Takacs kicked off 2011 with 2 Haydn quartets and Smetana's “From My Life”. Haydn's “Apponyi” quartets were fairly late (1793) but didn't send me into ecstasy. The Smetana did!

Last night Erika Eckert, Associate Professor of Viola at the University of Colorado's Boulder campus, mesmerized the audience with her “The True Nature of Things” faculty performance. Playing sometimes with others, sometime with electronics and computer synthesis and finally with an overtone singer, the program was extremely entertaining. Kudos to Erika for providing such an entertaining evening.

Two pieces in particular stood out: “At Rome around Jovian Moons” a collaboration between Erika and Paul Rudy and “Down the Stream” another cooperative effort with “throat singer” Paul Fowler. The combination of the viola with Fowler's harmonic singing/whistling, with visual cues and student percussions and rain sticks made for an enjoyable end to a fun concert. Coincidentally I recently bought Shostakovich's “Odna (Alone)” film music which features an overtone singer in one section.
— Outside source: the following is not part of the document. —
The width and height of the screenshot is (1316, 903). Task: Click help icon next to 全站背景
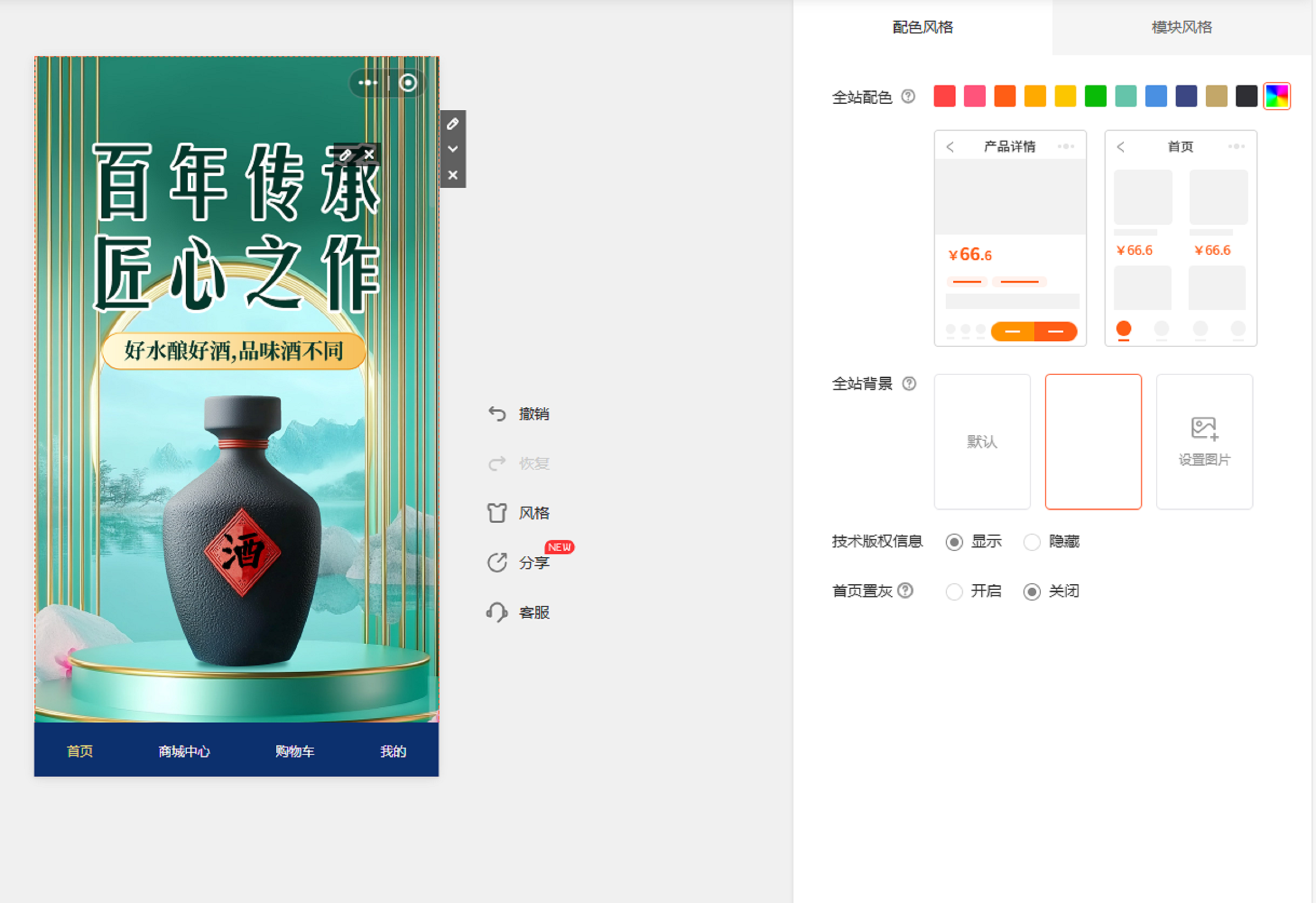909,384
I also want to mention a TV program on Glenn Gould that I saw a few weeks back. Gould, a favorite of mine, was featured in depth with many interviews and a lot of Bach. I was surprised at the program's end that the cover music for the credits wasn't Bach but instead Wagner's “Siegfried's Idyll”. I was curious and tracked down on Amazon two versions of “Idyll” involving Gould: one with him conducting and one playing a transcription. The TV special emphasized that Gould did things “his way” and this carried over into the “Idyll”. His "Idyll" is 24:31 minutes long with orchestra, and a gorgeous 23:35 on piano. As a comparison, Bahman Saless conducted the Boulder Chamber Orchestra in a speedier 20:21, but slow compared to a version by Roger Norrington who zips along at 16:19. a mere 10 seconds slower than Toscanini's 16:09. I've listened to them all repeatedly one afternoon and it's the piano transcription hands down.